Figure 4. – Image du clip de « Attends‑moi(s) Mai », Gaël Faye et Luciole (2014).

Figure 4. – Image du clip de « Attends‑moi(s) Mai », Gaël Faye et Luciole (2014).

Elle a ensuite conçu Neuf (2020), album au sein duquel elle a invité neuf voix de femmes, à l’image de la durée d’une gestation10 :

Figure 5. – Extrait du clip « Neuf », Luciole et Coline Rio (2020).

Figure 5. – Extrait du clip « Neuf », Luciole et Coline Rio (2020).

2.2. « Dix »

Plus récemment, elle a conçu un podcast intitulé « Dix » :

Ces temps‑ci, j’ai une nouvelle casquette de podcasteuse : j’ai un podcast sur le processus créatif qui s’appelle « Dix »… Dans ce podcast, je reçois un ou une artiste pendant 10 heures dans un studio. Passé la première heure de discussion, avec des discussions sur le processus créatif, les sources d’inspiration, etc., on écrit et compose ensemble et dans ce cadre‑là, il faut se rencontrer à mi‑chemin, je me retrouve parfois à écrire sur une instru. Je pense à ma rencontre avec Hippocampe Fou notamment. J’écris pendant qu’il cherche au piano, donc c’est son piano qui va me raconter quelque chose. Donc je suis capable de le faire dans le cas d’une collaboration, mais je ne me mets pas dans cette configuration quand j’écris seule, à la maison. (Entretien cité)

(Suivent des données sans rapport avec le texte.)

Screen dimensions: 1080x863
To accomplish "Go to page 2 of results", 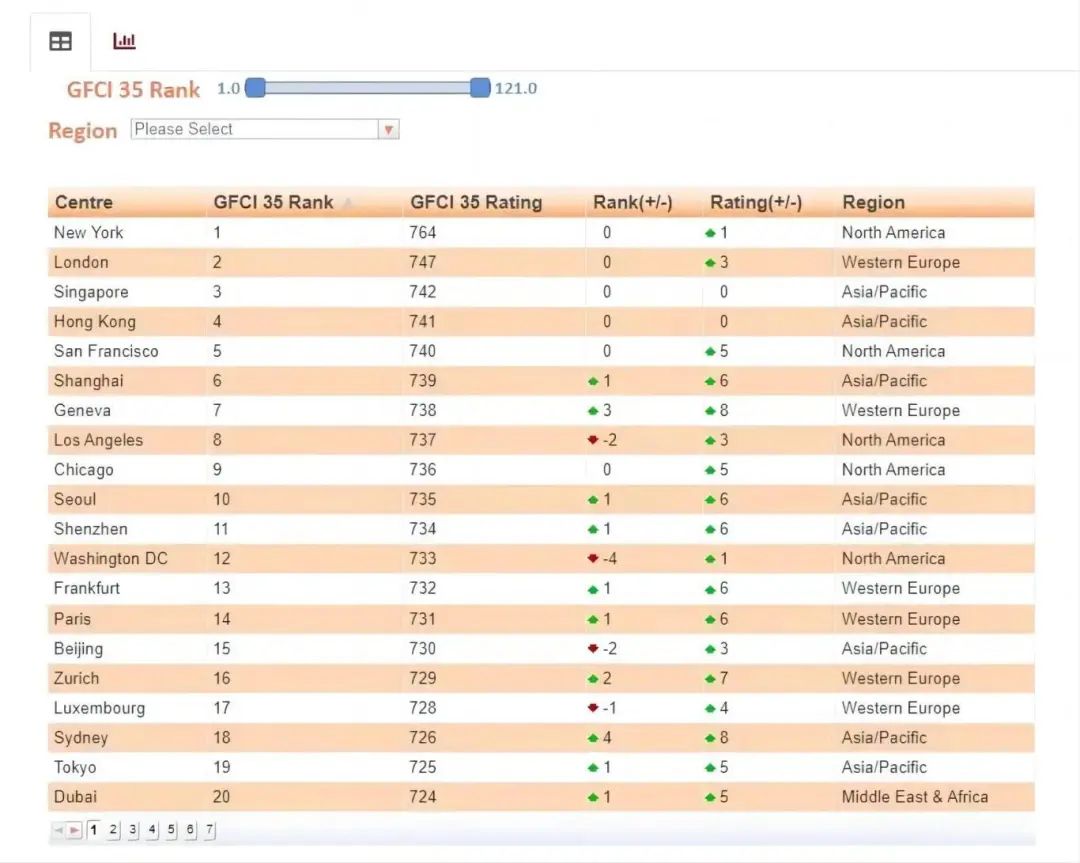I will pos(113,829).
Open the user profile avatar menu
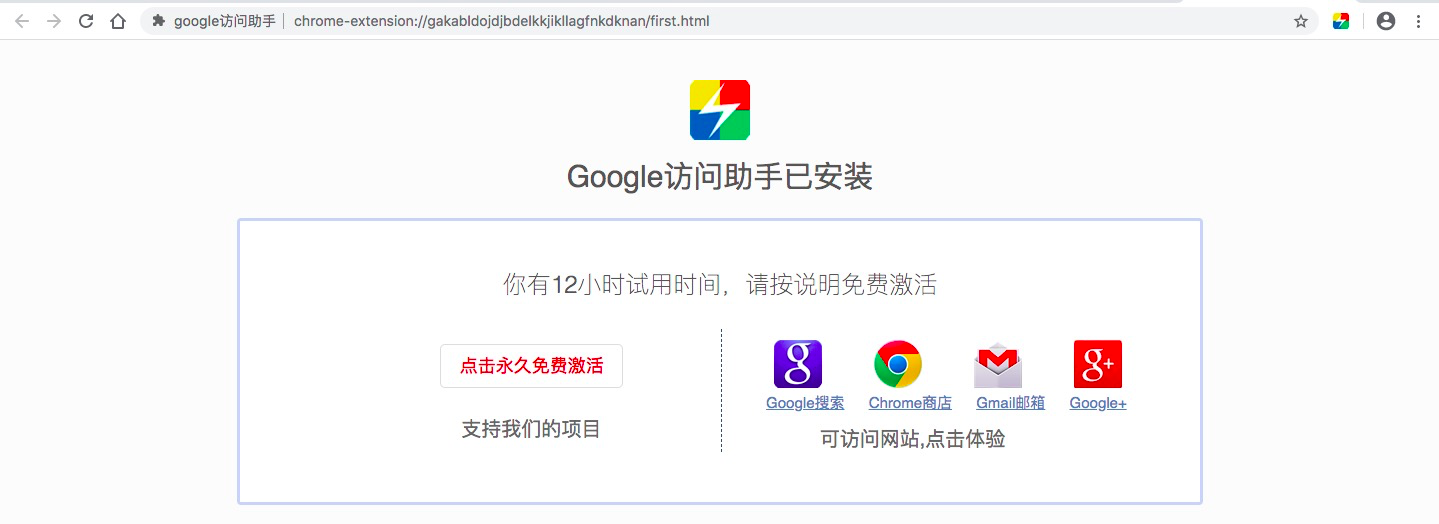Viewport: 1439px width, 524px height. [1385, 21]
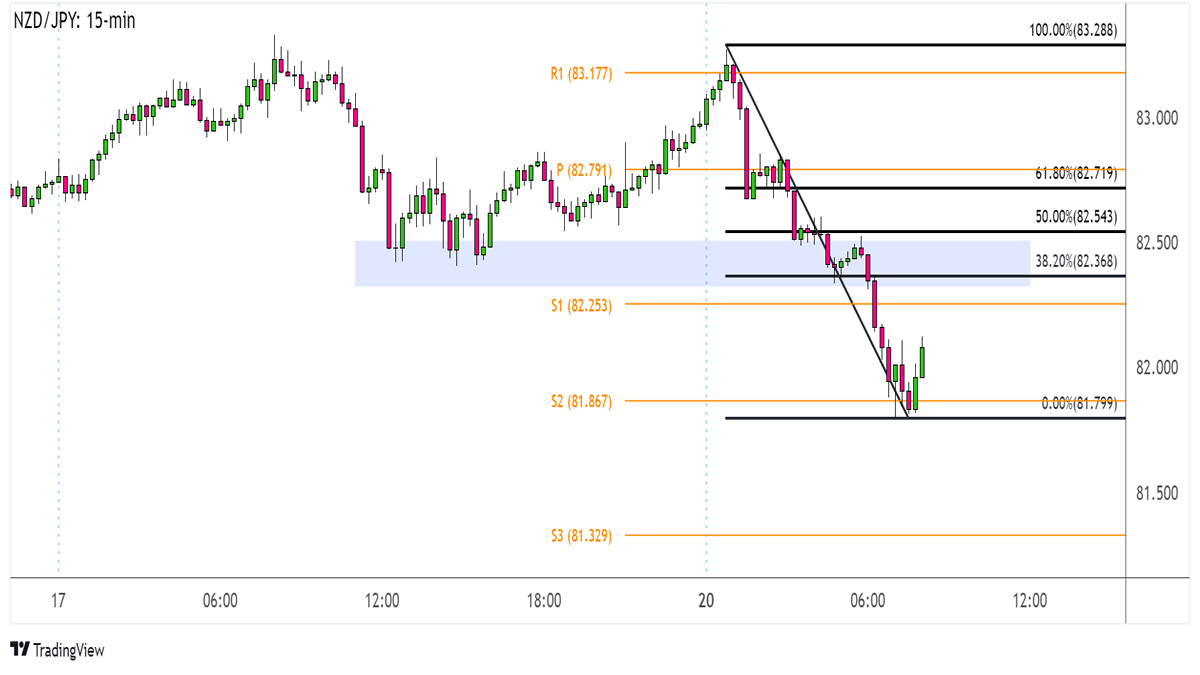Open the TradingView wordmark link

[68, 651]
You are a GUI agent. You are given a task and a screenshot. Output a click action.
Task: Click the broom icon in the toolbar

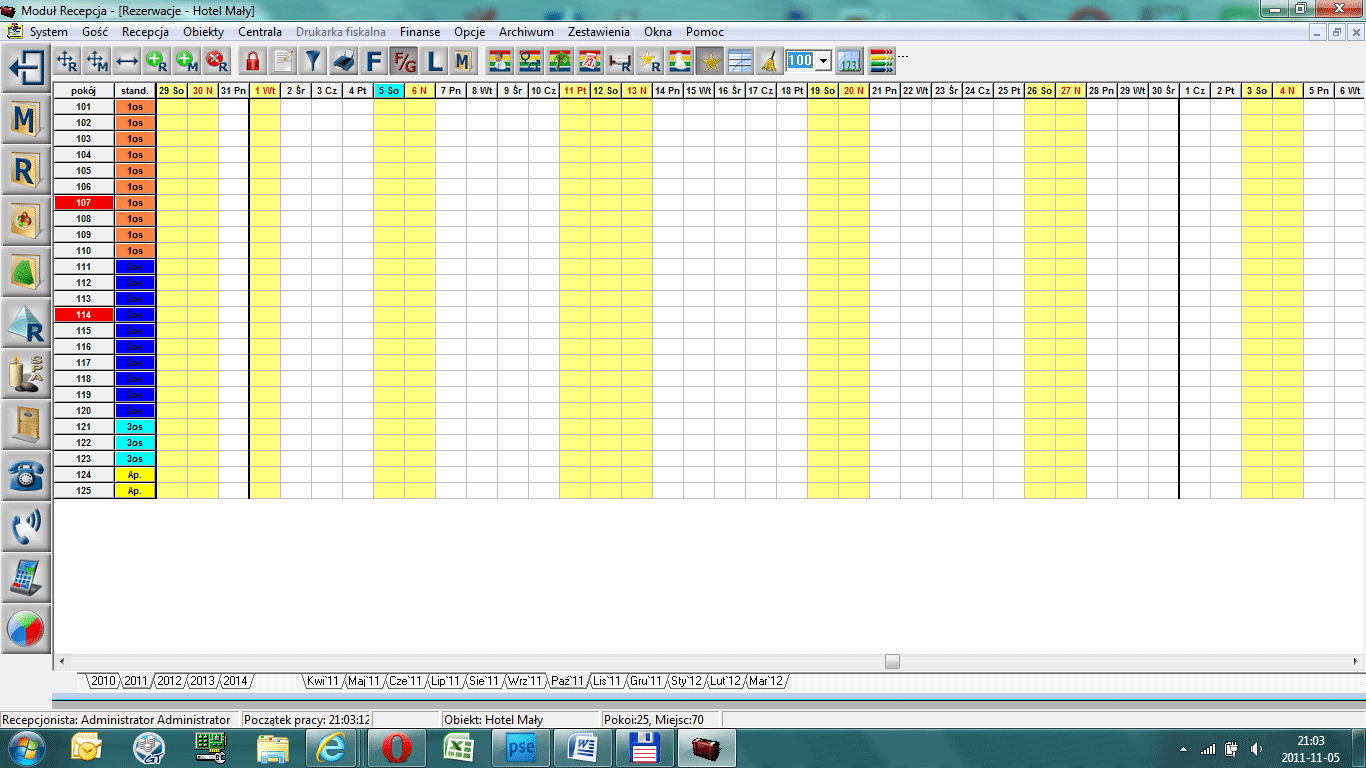768,61
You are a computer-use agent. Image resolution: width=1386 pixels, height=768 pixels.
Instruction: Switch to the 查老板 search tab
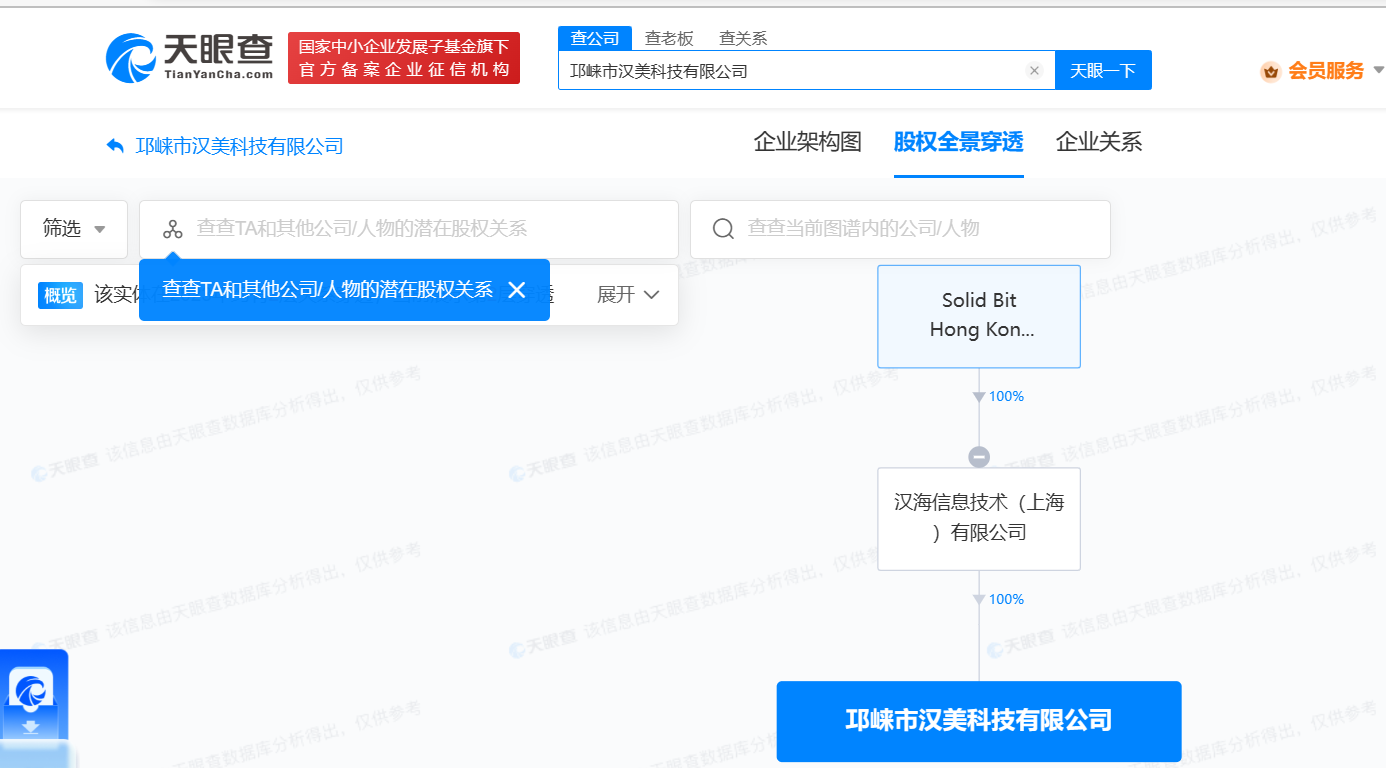669,38
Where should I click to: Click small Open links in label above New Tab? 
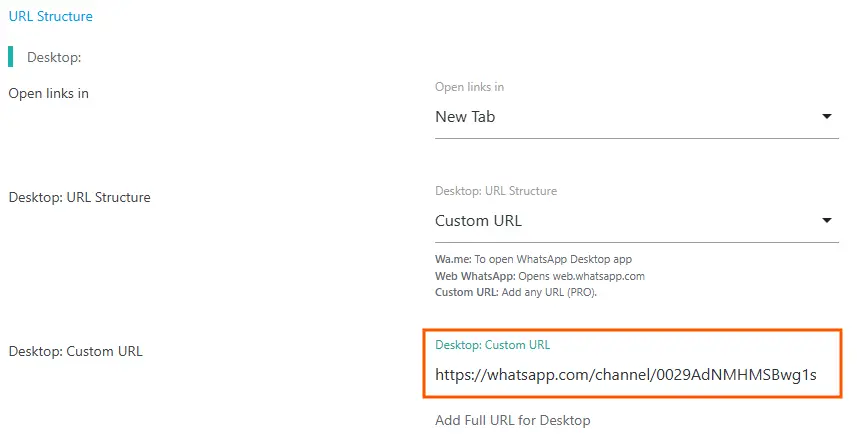coord(469,87)
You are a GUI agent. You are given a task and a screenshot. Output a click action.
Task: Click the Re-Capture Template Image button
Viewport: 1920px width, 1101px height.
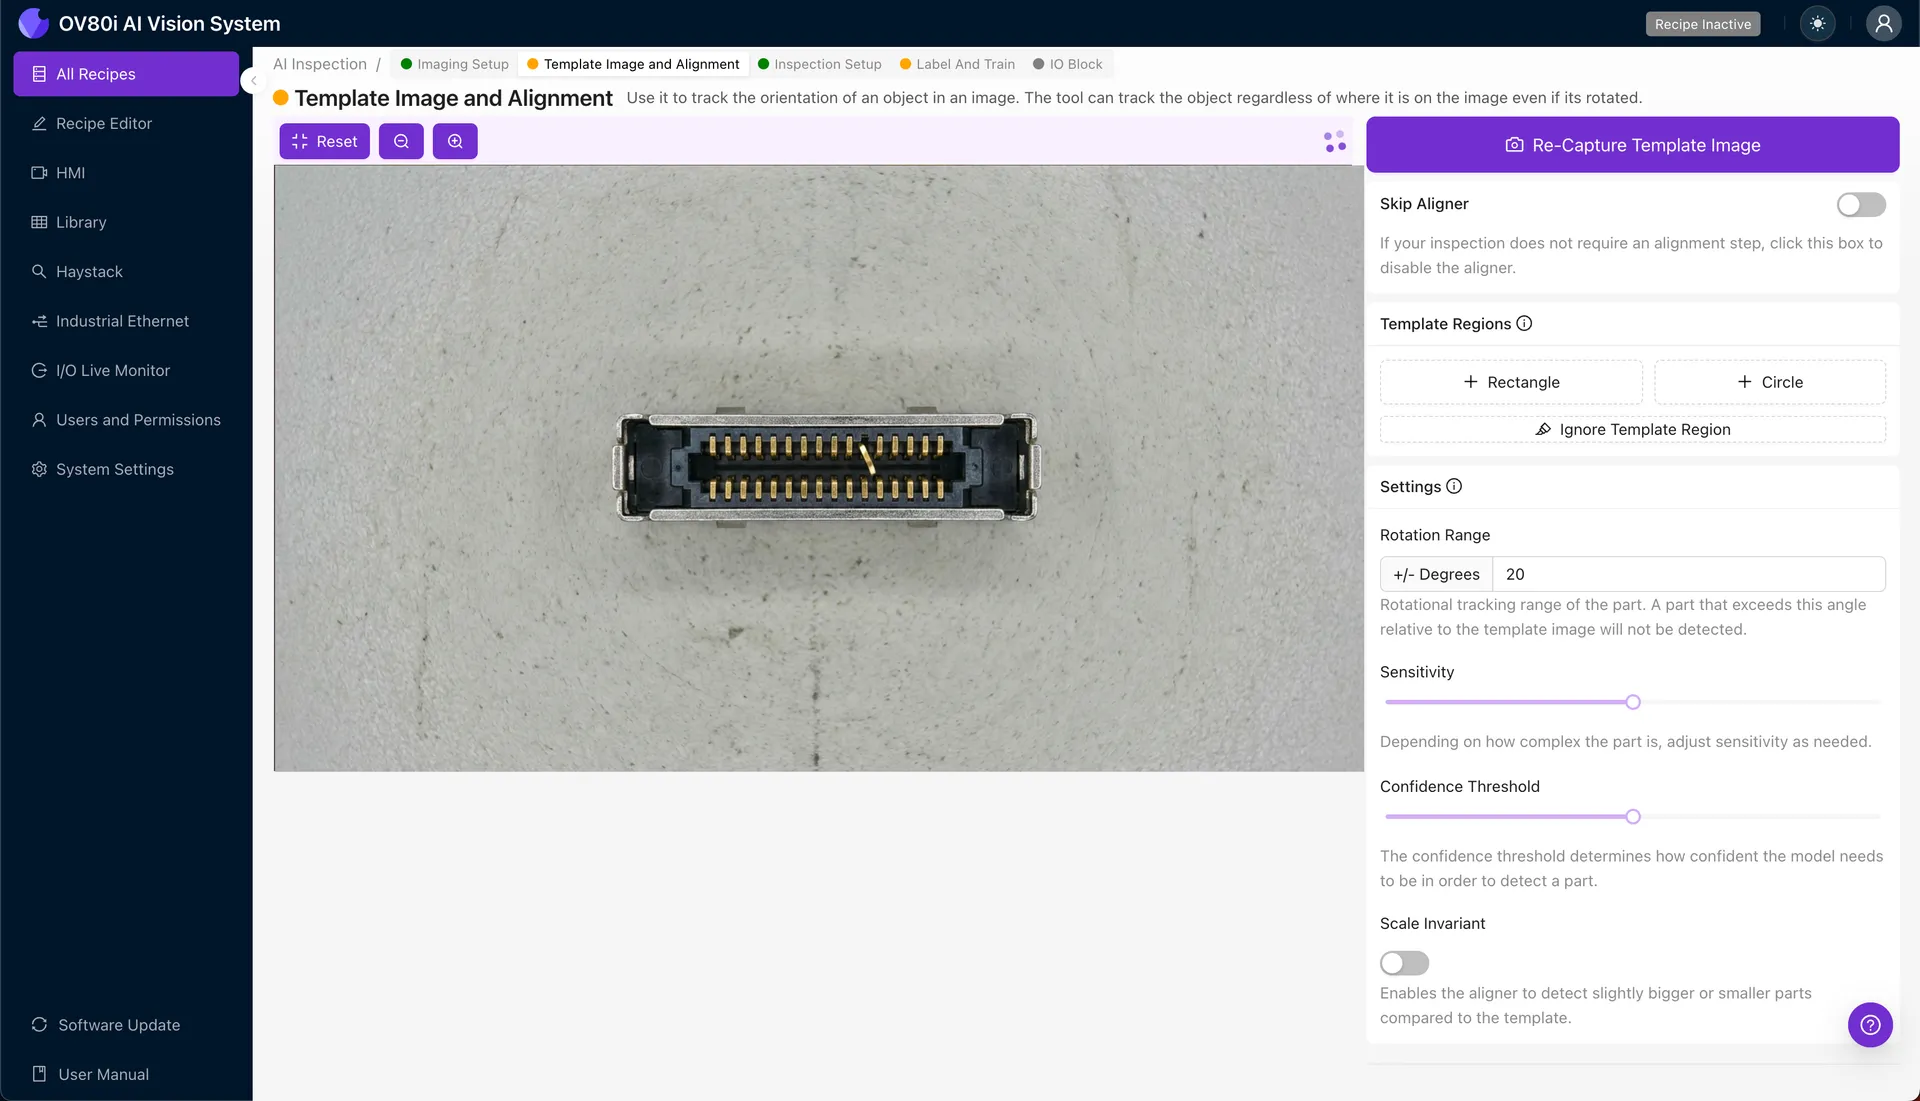[x=1632, y=144]
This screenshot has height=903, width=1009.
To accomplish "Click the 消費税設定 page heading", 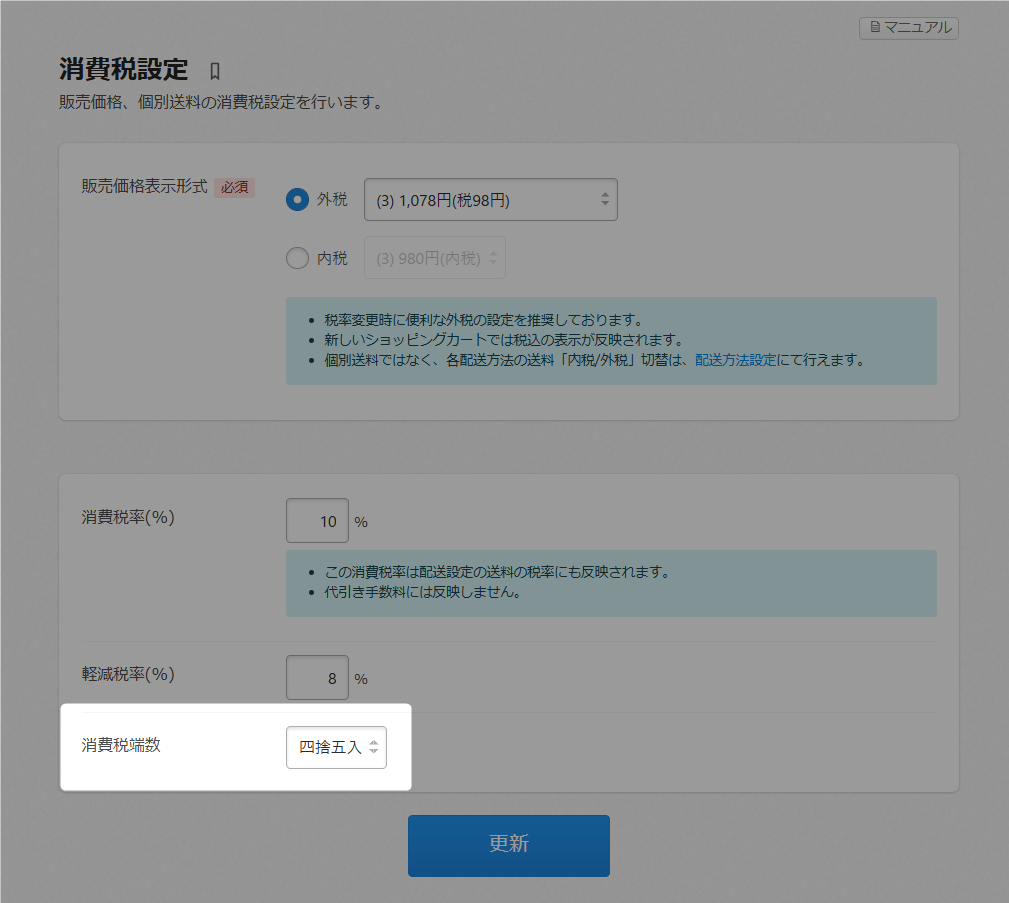I will click(123, 70).
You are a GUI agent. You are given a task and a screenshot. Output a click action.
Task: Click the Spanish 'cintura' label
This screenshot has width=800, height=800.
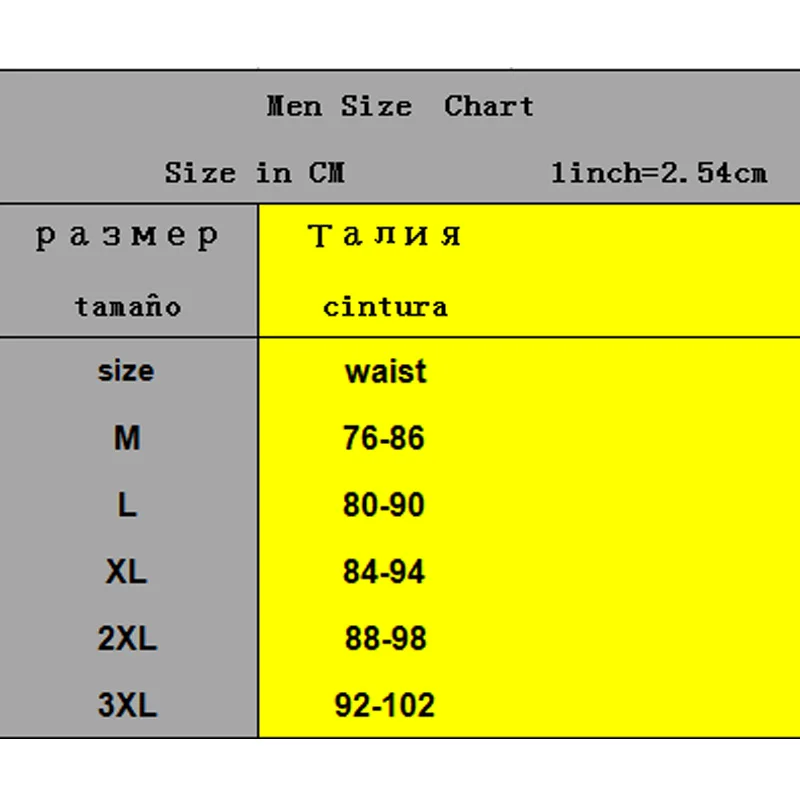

Figure 6. – « Dix », podcast de Luciole sur le processus créatif.

Figure 6. – « Dix », podcast de Luciole sur le processus créatif.

Le principe est clairement énoncé : « À chaque épisode, Luciole donne rendez‑vous à un·e artiste à 10h le matin dans un studio parisien. Débute alors une session de 10 heures pour échanger autour du processus créatif et créer ensemble une chanson inédite. »

Avec Hippocampe Fou, cette collaboration a donné lieu au morceau « Demi‑tour11 » qui aborde la fuite du temps au fil d’une création en duo dont la genèse était une sorte de « course contre la montre », en écho aux règles du slam selon lesquelles le texte doit être performé en un temps limité (3‑5 minutes) : « Les auditeurs sont invités à plonger dans ce processus accéléré, découvrant comment la pression du temps peut donner naissance à des œuvres artistiques authentiques et poignantes », commente un critique12. Luciole elle‑même, via les réseaux sociaux, a rendu ses amis de la toile témoins du processus créatif, aux premières loges, pour ainsi dire, d’une création sonore conjuguant deux plumes et deux voix. L’écriture est ici pleinement partagée et valorisée en tant que telle, comme un lieu d’aventure mais aussi de confiance accordée à l’autre :

Figure 7. – Luciole en duo avec Hippocampe Fou, « Demi‑tour » (2023).

Figure 7. – Luciole en duo avec Hippocampe Fou, « Demi‑tour » (2023).

Comme en témoignent les paroles de cette chanson coconstruite, c’est une cadence qui émerge ici, au sens d’un rythme qui relie et permet aux voix de s’accorder :

Mon esprit me crie demi‑tour mais j’avance
J’suis dans l’instant, mais y a comme une latence
J’essaie de pas flancher, de garder la cadence
Y a qu’le présent qui peut combler l’absence

Grâce au slam, la poésie devient présent, dans tous les sens de ce terme : parce qu’elle s’énonce au présent, repose sur une présence scénique ou à minima vocale, et aussi parce qu’elle s’offre au public tel un présent. Comme l’a montré la psychologue Olivia Lempen (2016), l’expérience du slam a quelque chose à voir non seulement avec le partage mais aussi avec l’accordage : « En mobilisant de manière directe ses auditeurs, le slam peut contribuer à la restauration d’une rencontre partagée […]. » (p. 124)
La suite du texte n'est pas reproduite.